Indeed, a seeming paradox is that the neurochemical systems involved in forming and maintaining social bonds are also potent stimulators of anxiety. It appears that social species have evolved a dual mechanism for ensuring that social bonds are both sought and maintained – you are anxious until social contact is achieved and once this happens your anxiety is hopefully, although not necessarily, replaced by feelings of pleasure.

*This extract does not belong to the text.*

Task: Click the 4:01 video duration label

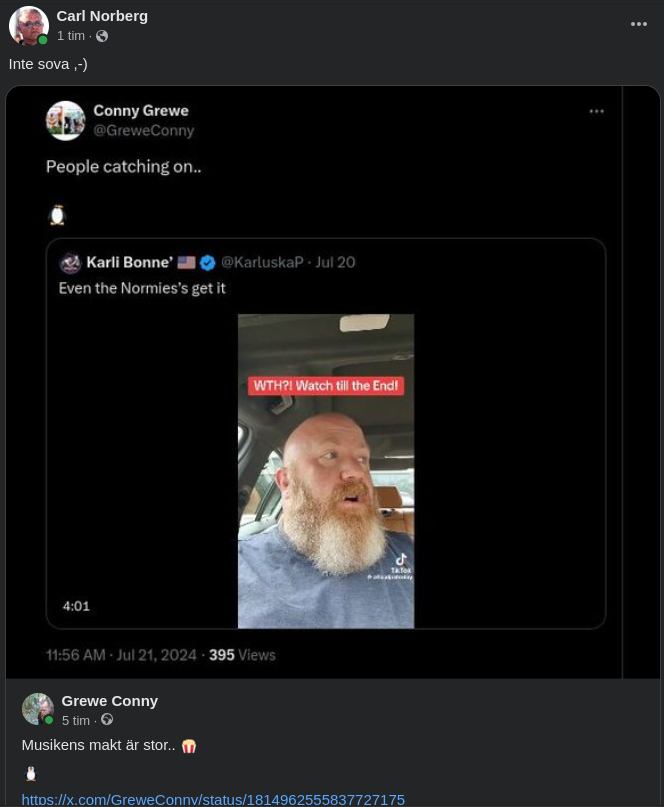Action: tap(76, 606)
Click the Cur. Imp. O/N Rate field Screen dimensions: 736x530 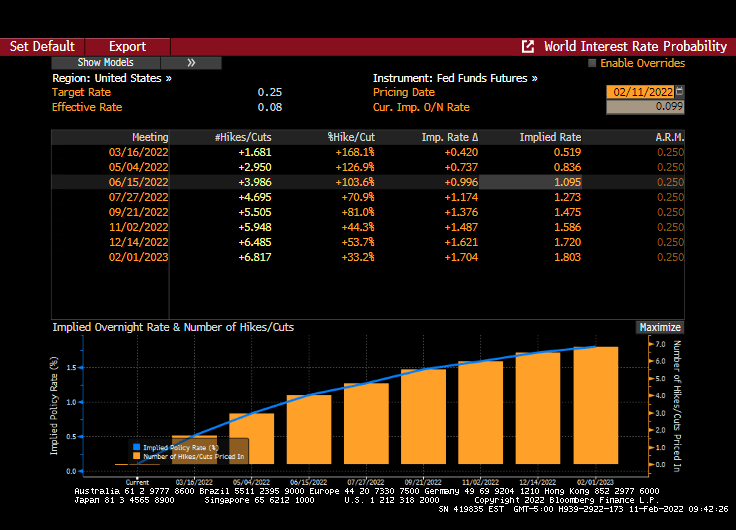point(645,107)
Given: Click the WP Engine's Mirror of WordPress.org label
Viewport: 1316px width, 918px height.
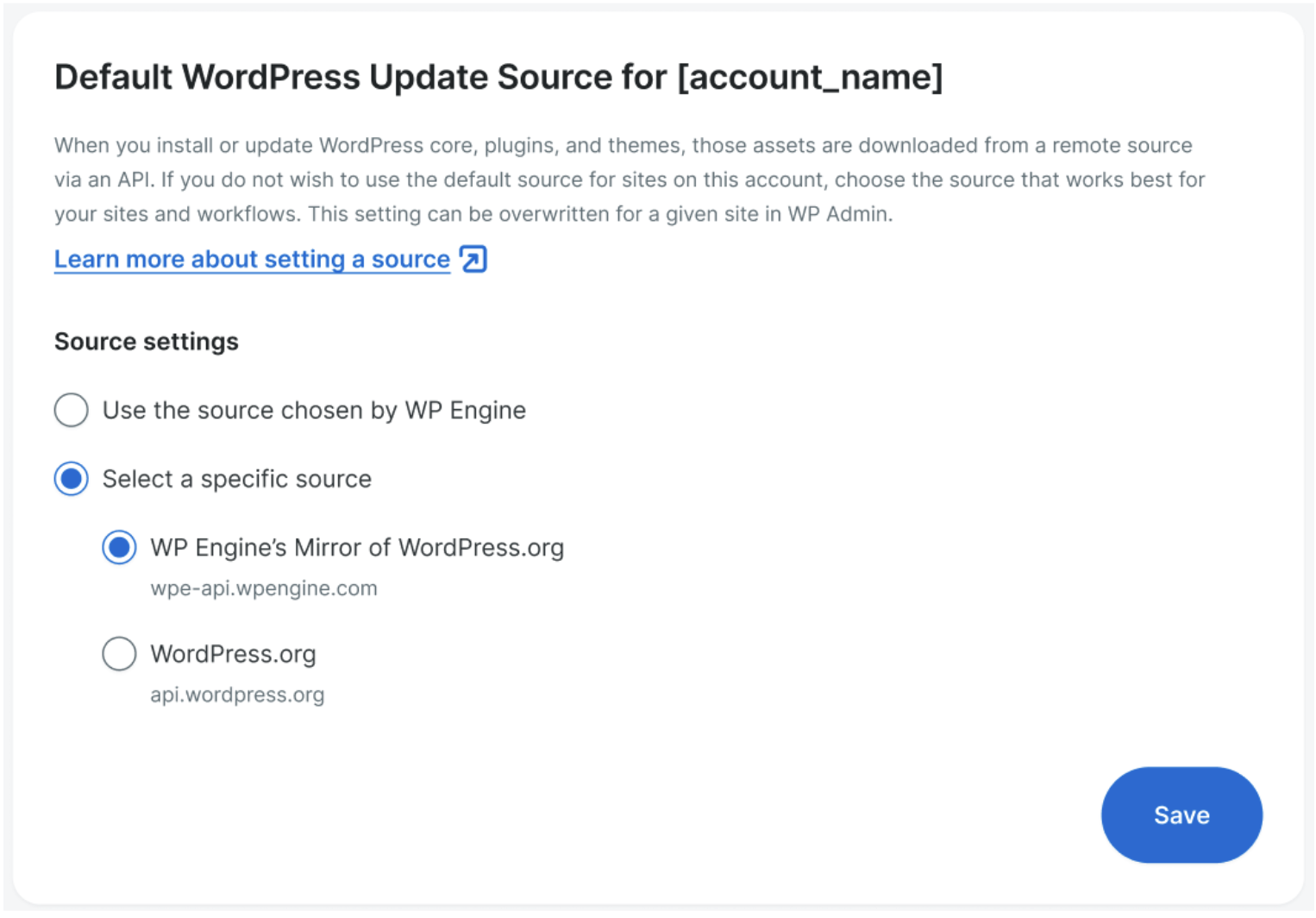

The extent to which oxytocin and vasopressin are involved with maintaining bonds after they are formed is unclear. Certainly, once brain oxytocin release has stimulated maternal responses following birth, it is no longer essential for maintaining them -although suckling, or sex in the case of monogamous bonds, will continue to promote release. The major role of these peptides may simply be the formation of social bonds and linking social recognition systems in the brain with those that make us feel pleasure. Thereafter, perhaps continued episodes of release merely act to reinforce or at least help maintain these links for long periods.

But is it love?

Are these simple neuropeptide systems that are involved in social bond formation in voles and sheep responsible for our human feelings of “love”? Brain imaging studies on individuals viewing pictures of their romantic partners or newborn babies have confirmed that oxytocin and vasopressin-containing regions and dopamine reward centres are indeed particularly involved. So perhaps love really is a simple matter of chemistry and animal attraction after all!